ASSIGNMENT: Each entry must be returned exactly. None may be omitted.

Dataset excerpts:
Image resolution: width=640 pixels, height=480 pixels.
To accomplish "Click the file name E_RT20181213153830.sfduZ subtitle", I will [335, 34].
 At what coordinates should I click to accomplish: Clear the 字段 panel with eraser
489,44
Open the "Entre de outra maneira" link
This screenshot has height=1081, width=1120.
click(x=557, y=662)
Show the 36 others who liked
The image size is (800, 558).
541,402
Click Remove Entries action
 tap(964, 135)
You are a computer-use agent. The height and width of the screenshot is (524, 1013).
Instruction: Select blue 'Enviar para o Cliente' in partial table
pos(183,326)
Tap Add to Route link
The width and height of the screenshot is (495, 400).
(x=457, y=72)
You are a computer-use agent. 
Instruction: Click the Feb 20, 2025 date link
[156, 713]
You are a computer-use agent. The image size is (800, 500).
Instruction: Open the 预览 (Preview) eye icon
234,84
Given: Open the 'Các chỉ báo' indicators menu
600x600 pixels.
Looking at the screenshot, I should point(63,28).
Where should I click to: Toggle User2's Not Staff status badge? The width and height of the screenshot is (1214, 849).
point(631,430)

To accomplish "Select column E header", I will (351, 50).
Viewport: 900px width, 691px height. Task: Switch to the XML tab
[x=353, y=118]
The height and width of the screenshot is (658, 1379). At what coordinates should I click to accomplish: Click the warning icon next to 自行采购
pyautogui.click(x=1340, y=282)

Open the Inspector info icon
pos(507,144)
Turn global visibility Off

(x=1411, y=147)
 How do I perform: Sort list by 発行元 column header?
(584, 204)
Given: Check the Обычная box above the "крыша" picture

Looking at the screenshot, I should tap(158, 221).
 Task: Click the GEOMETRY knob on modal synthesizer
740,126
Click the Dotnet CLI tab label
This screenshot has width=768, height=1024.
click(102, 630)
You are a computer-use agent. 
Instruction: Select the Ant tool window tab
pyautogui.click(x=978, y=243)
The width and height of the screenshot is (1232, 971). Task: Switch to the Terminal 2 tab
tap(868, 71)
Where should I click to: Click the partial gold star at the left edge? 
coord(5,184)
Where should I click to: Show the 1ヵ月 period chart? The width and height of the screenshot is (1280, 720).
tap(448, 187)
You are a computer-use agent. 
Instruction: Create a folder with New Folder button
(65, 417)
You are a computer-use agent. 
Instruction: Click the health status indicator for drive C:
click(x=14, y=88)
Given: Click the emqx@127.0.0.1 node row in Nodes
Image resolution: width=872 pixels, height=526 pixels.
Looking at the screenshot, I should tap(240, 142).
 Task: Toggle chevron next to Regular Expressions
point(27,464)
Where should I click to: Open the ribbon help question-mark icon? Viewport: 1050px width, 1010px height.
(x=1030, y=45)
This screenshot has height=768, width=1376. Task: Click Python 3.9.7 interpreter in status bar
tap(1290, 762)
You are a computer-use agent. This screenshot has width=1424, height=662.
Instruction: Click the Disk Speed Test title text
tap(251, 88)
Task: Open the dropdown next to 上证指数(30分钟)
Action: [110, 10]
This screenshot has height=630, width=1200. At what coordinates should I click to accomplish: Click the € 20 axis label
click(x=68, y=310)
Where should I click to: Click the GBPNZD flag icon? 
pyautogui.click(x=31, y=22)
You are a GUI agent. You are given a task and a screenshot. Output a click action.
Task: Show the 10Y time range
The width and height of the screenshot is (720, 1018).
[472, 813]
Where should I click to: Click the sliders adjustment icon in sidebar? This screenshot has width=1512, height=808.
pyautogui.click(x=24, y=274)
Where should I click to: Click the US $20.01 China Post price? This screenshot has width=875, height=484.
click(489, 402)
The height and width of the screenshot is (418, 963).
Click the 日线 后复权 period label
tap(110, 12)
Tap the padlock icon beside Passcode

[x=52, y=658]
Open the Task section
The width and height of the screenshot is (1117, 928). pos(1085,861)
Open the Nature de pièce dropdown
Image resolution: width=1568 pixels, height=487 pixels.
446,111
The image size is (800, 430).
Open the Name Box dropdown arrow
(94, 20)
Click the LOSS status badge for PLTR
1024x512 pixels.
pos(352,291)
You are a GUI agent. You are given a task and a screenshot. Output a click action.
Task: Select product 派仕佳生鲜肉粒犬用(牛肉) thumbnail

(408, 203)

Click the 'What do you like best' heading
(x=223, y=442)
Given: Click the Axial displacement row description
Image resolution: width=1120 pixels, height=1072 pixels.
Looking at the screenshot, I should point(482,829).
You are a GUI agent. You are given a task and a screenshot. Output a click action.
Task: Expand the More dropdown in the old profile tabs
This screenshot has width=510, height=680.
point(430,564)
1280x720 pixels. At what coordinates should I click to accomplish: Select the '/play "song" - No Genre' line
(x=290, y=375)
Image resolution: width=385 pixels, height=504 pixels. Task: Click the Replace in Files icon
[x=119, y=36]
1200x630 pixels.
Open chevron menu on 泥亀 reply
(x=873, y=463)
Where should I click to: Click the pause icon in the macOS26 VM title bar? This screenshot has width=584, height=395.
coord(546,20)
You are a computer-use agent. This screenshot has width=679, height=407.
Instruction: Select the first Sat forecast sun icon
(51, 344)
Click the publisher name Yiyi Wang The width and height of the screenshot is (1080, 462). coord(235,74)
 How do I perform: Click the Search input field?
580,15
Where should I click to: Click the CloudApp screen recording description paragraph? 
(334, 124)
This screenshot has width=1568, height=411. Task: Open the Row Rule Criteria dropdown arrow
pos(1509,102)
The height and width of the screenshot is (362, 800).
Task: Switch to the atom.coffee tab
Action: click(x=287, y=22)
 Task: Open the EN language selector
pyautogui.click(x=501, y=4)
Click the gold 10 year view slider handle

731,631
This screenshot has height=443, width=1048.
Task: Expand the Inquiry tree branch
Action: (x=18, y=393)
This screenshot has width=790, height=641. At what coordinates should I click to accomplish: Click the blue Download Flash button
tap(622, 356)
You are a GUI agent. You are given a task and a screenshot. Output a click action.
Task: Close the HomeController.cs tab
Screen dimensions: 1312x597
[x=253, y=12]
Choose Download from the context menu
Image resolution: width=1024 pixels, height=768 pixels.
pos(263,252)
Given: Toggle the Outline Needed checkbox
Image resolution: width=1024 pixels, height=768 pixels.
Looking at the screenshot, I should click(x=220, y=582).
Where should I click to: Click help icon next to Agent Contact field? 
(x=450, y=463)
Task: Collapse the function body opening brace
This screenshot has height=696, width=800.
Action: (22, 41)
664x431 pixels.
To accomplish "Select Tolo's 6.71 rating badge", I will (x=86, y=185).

TASK ANSWER:
Image resolution: width=640 pixels, height=480 pixels.
To accomplish "Click the file name E_RT20181213153830.sfduZ subtitle", I will [335, 34].
 At what coordinates should I click to accomplish: Clear the 字段 panel with eraser
489,44
Open the "Entre de outra maneira" link
This screenshot has height=1081, width=1120.
click(x=557, y=662)
Show the 36 others who liked
The image size is (800, 558).
541,402
Click Remove Entries action
 tap(964, 135)
You are a computer-use agent. The height and width of the screenshot is (524, 1013).
Instruction: Select blue 'Enviar para o Cliente' in partial table
pos(183,326)
Tap Add to Route link
The width and height of the screenshot is (495, 400).
(x=457, y=72)
You are a computer-use agent. 
Instruction: Click the Feb 20, 2025 date link
[156, 713]
You are a computer-use agent. The image size is (800, 500).
Instruction: Open the 预览 (Preview) eye icon
234,84
Given: Open the 'Các chỉ báo' indicators menu
600x600 pixels.
Looking at the screenshot, I should point(63,28).
Where should I click to: Toggle User2's Not Staff status badge? The width and height of the screenshot is (1214, 849).
point(631,430)

To accomplish "Select column E header", I will (351, 50).
Viewport: 900px width, 691px height. Task: Switch to the XML tab
[x=353, y=118]
The height and width of the screenshot is (658, 1379). At what coordinates should I click to accomplish: Click the warning icon next to 自行采购
pyautogui.click(x=1340, y=282)

Open the Inspector info icon
pos(507,144)
Turn global visibility Off

(x=1411, y=147)
 How do I perform: Sort list by 発行元 column header?
(584, 204)
Given: Check the Обычная box above the "крыша" picture

Looking at the screenshot, I should tap(158, 221).
 Task: Click the GEOMETRY knob on modal synthesizer
740,126
Click the Dotnet CLI tab label
This screenshot has width=768, height=1024.
click(102, 630)
You are a computer-use agent. 
Instruction: Select the Ant tool window tab
pyautogui.click(x=978, y=243)
The width and height of the screenshot is (1232, 971). Task: Switch to the Terminal 2 tab
tap(868, 71)
Where should I click to: Click the partial gold star at the left edge? 
coord(5,184)
Where should I click to: Show the 1ヵ月 period chart? The width and height of the screenshot is (1280, 720).
tap(448, 187)
You are a computer-use agent. 
Instruction: Create a folder with New Folder button
(65, 417)
You are a computer-use agent. 
Instruction: Click the health status indicator for drive C:
click(x=14, y=88)
Given: Click the emqx@127.0.0.1 node row in Nodes
Image resolution: width=872 pixels, height=526 pixels.
Looking at the screenshot, I should tap(240, 142).
 Task: Toggle chevron next to Regular Expressions
point(27,464)
Where should I click to: Open the ribbon help question-mark icon? Viewport: 1050px width, 1010px height.
(x=1030, y=45)
This screenshot has height=768, width=1376. Task: Click Python 3.9.7 interpreter in status bar
tap(1290, 762)
You are a computer-use agent. This screenshot has width=1424, height=662.
Instruction: Click the Disk Speed Test title text
tap(251, 88)
Task: Open the dropdown next to 上证指数(30分钟)
Action: [110, 10]
This screenshot has height=630, width=1200. At what coordinates should I click to accomplish: Click the € 20 axis label
click(x=68, y=310)
Where should I click to: Click the GBPNZD flag icon? 
pyautogui.click(x=31, y=22)
You are a GUI agent. You are given a task and a screenshot. Output a click action.
Task: Show the 10Y time range
The width and height of the screenshot is (720, 1018).
[472, 813]
Where should I click to: Click the sliders adjustment icon in sidebar? This screenshot has width=1512, height=808.
pyautogui.click(x=24, y=274)
Where should I click to: Click the US $20.01 China Post price? This screenshot has width=875, height=484.
click(489, 402)
The height and width of the screenshot is (418, 963).
Click the 日线 后复权 period label
tap(110, 12)
Tap the padlock icon beside Passcode

[x=52, y=658]
Open the Task section
The width and height of the screenshot is (1117, 928). pos(1085,861)
Open the Nature de pièce dropdown
Image resolution: width=1568 pixels, height=487 pixels.
446,111
The image size is (800, 430).
Open the Name Box dropdown arrow
(94, 20)
Click the LOSS status badge for PLTR
1024x512 pixels.
pos(352,291)
You are a GUI agent. You are given a task and a screenshot. Output a click action.
Task: Select product 派仕佳生鲜肉粒犬用(牛肉) thumbnail

(408, 203)

Click the 'What do you like best' heading
(x=223, y=442)
Given: Click the Axial displacement row description
Image resolution: width=1120 pixels, height=1072 pixels.
Looking at the screenshot, I should point(482,829).
You are a GUI agent. You are given a task and a screenshot. Output a click action.
Task: Expand the More dropdown in the old profile tabs
This screenshot has width=510, height=680.
point(430,564)
1280x720 pixels. At what coordinates should I click to accomplish: Select the '/play "song" - No Genre' line
(x=290, y=375)
Image resolution: width=385 pixels, height=504 pixels. Task: Click the Replace in Files icon
[x=119, y=36]
1200x630 pixels.
Open chevron menu on 泥亀 reply
(x=873, y=463)
Where should I click to: Click the pause icon in the macOS26 VM title bar? This screenshot has width=584, height=395.
coord(546,20)
You are a computer-use agent. This screenshot has width=679, height=407.
Instruction: Select the first Sat forecast sun icon
(51, 344)
Click the publisher name Yiyi Wang The width and height of the screenshot is (1080, 462). coord(235,74)
 How do I perform: Click the Search input field?
580,15
Where should I click to: Click the CloudApp screen recording description paragraph? 
(334, 124)
This screenshot has width=1568, height=411. Task: Open the Row Rule Criteria dropdown arrow
pos(1509,102)
The height and width of the screenshot is (362, 800).
Task: Switch to the atom.coffee tab
Action: click(x=287, y=22)
 Task: Open the EN language selector
pyautogui.click(x=501, y=4)
Click the gold 10 year view slider handle

731,631
This screenshot has height=443, width=1048.
Task: Expand the Inquiry tree branch
Action: (x=18, y=393)
This screenshot has width=790, height=641. At what coordinates should I click to accomplish: Click the blue Download Flash button
tap(622, 356)
You are a GUI agent. You are given a task and a screenshot. Output a click action.
Task: Close the HomeController.cs tab
Screen dimensions: 1312x597
[x=253, y=12]
Choose Download from the context menu
Image resolution: width=1024 pixels, height=768 pixels.
pos(263,252)
Given: Toggle the Outline Needed checkbox
Image resolution: width=1024 pixels, height=768 pixels.
Looking at the screenshot, I should click(x=220, y=582).
Where should I click to: Click help icon next to Agent Contact field? 
(x=450, y=463)
Task: Collapse the function body opening brace
This screenshot has height=696, width=800.
Action: (22, 41)
664x431 pixels.
To accomplish "Select Tolo's 6.71 rating badge", I will (x=86, y=185).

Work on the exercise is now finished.